10. Commodities and the Stock Exchange

11. The Declaration of Human Rights

 

The Wolf and the Man

Once upon a time, the fox was talking to the wolf about the strength of man. The fox was saying that no animal could withstand man, and that all animals had to be cunning in order to protect themselves from him. Then the wolf answered, "Well, if I ever saw a man, I would attack him at once! I am not afraid of anything that walks on two legs or four." "I can help you test your power against man," said the fox. "Come to see me early tomorrow morning, and I will show you a man."

The wolf came as he was told, and the fox took him out on the road where the hunters passed every day. First an old retired soldier walked by the place where the fox and the wolf were sitting. "Is that a man?" asked the wolf. "No," answered the fox, "that was once a man but is not one anymore." Then a little boy came walking along the road, on his way to school. "Is that a man?" asked the wolf. "No, that will one day be a man but it is not one yet," replied the fox.

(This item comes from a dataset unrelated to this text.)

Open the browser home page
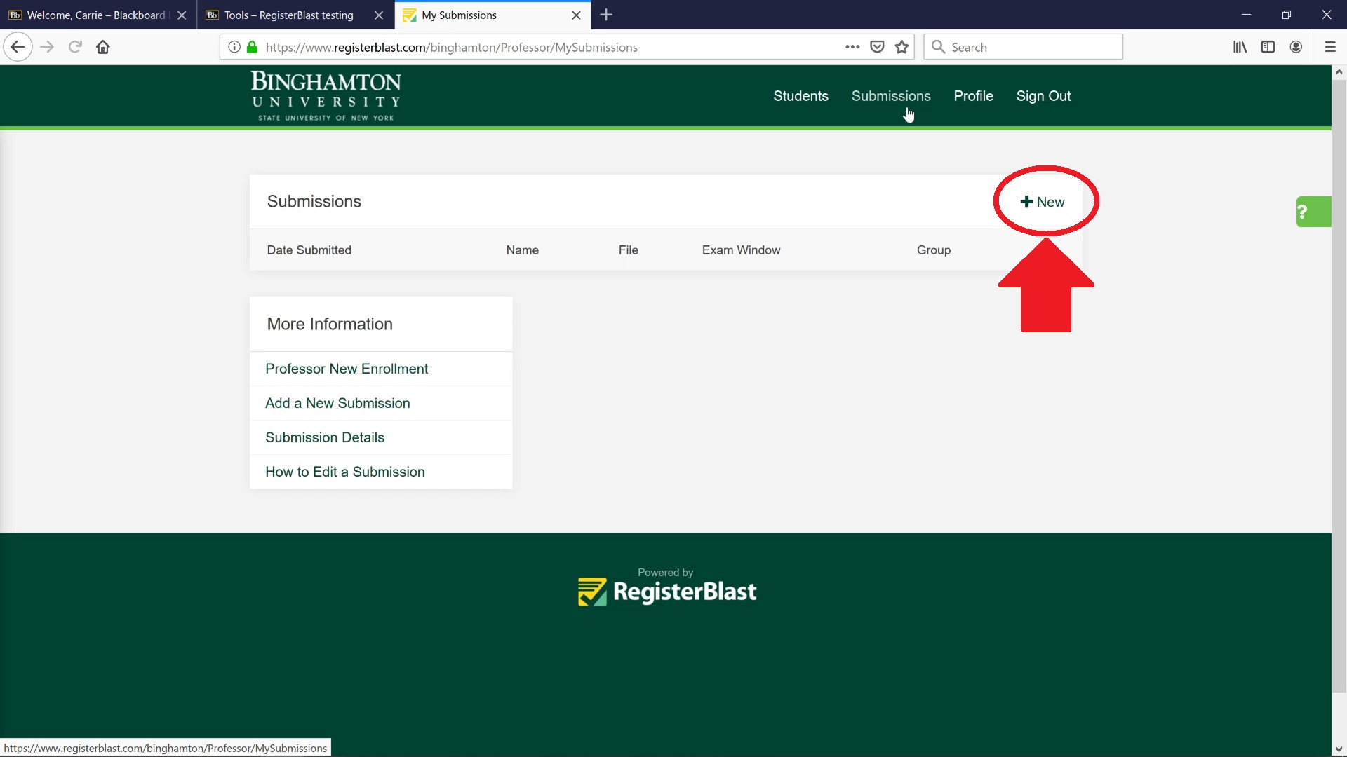The width and height of the screenshot is (1347, 757). (102, 46)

Finally they saw a hunter appear. He was carrying a double-barreled gun on his back and was wearing a big knife in his belt. The fox said to the wolf, "Look, a man is coming, you must attack him at once, but I will be hiding in my hole." The fox ran away and the wolf rushed out to attack the man. When the hunter saw the wolf running at him, he said, "How unfortunate that I have not loaded my gun with a bullet!" (he had been hunting birds and his gun was only loaded with small pellets). But he aimed and fired his birdshot into the wolf¹s face. The wolf grimaced, but he did not let himself be frightened, and attacked again, so the hunter fired the second barrel of birdshot. The wolf swallowed his pain, and charged again. The hunter drew his knife, and slashed the wolf with it right and left, so that the wolf, bleeding everywhere, ran howling back to the fox¹s den.

"Well, brother wolf," said the fox, "how was your encounter with the man?" "Ah," replied the wolf, I never imagined how strong man could be. First, he took a stick from his shoulder and blew into it, and something flew into my face and tickled me terribly. Then he breathed once more into the stick and it flew into my nose like lightning and hail. While I was still feeling the pain from that, he pulled a shining rib out of his body, and he beat me with it so badly that I nearly died." "See what a braggart you were," said the fox. "You throw your hatchet so far that you cannot fetch it back again."